Deals and delays for Dixie

  After a five-year Forest Service study found that cattle have eaten 94 percent of their allotted grass on the east slope of Boulder Mountain in southern Utah, Dixie National Forest ranger Marvin Turner made a decision. On June 1, Turner told cattlemen to reduce their grazing levels by 42 percent. Ranchers cried foul, and three months later, Turner's superior, Deputy Regional Forester Jack Blackwell, delayed the order until an outside committee can review the Forest Service data. Blackwell agrees that one look at the trampled vegetation on Boulder Mountain justifies cattle reduction, says agency spokeswoman Cindy Chojnacky, but the new study will "clear the air."


After Turner cut grazing, irate ranchers alleged the Forest Service falsified data to support fewer cows.

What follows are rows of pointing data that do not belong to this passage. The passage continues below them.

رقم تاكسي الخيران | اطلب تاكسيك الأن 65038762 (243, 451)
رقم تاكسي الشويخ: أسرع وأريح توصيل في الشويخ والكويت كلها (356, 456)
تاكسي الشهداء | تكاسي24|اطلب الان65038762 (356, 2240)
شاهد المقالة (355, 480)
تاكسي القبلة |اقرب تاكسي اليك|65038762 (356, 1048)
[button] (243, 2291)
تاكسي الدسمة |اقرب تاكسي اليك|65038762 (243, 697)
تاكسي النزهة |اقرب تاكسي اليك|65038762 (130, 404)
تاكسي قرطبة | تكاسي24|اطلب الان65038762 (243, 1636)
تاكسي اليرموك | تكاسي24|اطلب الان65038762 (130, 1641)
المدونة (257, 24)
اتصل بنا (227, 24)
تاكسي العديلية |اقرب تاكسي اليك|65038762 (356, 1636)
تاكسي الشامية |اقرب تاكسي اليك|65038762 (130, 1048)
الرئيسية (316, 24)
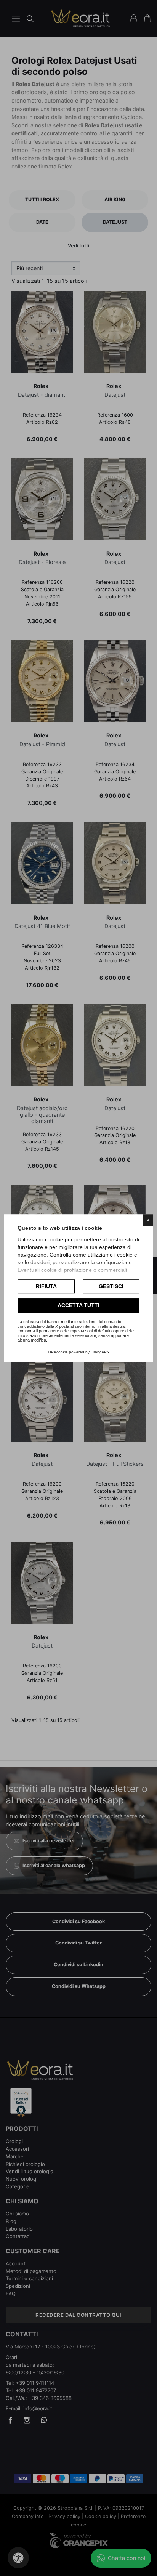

Ranching advocate Carol Greer of Boulder, Utah, says she found five copies of the Forest Service report, each with a different set of numbers. "The Forest Service is caught in a fib so blatant it will be pretty difficult to deny-but they will," says Greer. On behalf of the ranchers, state Rep. Met Johnson appealed Turner's decision and asked U.S. Attorney General Janet Reno for a federal investigation into the Forest Service study.


Environmentalists believe a new study is a waste of time. Says Ken Rait of the Southern Utah Wilderness Alliance, "the Forest Service kowtows to local cattlemen while Boulder Mountain gets crapped."